Saved entries:
▼▼▼
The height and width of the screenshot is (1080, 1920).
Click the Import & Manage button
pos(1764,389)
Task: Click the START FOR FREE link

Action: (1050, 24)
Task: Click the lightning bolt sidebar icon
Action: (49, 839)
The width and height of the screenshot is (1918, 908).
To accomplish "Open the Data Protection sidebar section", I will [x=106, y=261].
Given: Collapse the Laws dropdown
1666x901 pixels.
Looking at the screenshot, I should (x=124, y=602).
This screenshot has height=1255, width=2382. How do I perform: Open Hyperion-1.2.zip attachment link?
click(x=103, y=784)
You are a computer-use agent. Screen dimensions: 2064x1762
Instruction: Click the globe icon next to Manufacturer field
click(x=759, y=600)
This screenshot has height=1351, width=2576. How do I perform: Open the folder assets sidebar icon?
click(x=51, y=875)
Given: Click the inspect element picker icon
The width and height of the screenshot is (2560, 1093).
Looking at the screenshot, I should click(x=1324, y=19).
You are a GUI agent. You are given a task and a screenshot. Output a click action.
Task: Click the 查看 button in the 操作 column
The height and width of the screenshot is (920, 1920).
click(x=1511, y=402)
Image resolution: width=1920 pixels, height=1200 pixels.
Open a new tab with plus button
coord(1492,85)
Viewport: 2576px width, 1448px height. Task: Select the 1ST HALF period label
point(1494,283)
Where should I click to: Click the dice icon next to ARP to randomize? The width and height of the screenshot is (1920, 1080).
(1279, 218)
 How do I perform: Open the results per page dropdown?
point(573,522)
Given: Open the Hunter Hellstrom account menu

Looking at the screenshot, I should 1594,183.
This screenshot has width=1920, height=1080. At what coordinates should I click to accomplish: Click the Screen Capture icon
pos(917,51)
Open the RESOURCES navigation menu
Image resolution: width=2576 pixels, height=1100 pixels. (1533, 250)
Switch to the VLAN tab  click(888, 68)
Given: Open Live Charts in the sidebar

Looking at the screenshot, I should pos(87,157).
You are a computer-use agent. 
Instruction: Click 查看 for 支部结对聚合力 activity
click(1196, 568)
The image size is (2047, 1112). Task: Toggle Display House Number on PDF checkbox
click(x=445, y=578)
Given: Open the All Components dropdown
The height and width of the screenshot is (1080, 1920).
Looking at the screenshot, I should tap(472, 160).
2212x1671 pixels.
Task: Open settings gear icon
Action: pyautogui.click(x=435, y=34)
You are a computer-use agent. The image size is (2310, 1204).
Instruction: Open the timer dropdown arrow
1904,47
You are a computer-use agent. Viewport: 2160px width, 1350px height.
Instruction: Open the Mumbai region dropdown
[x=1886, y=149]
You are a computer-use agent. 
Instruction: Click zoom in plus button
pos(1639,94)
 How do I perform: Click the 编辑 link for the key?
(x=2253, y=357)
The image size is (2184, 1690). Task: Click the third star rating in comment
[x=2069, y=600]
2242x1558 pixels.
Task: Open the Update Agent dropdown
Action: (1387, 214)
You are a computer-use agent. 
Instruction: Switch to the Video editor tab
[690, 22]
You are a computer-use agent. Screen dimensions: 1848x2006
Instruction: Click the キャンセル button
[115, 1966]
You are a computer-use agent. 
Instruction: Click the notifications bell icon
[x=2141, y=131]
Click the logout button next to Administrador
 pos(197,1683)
▲▲▲
Which lines in the records above include the word "dimensions"? Copy them out.

- _EXERCISE RESULT_:
You are a computer-use agent. Screen dimensions: 2064x1762
You are a computer-use agent. Screen dimensions: 1848x2006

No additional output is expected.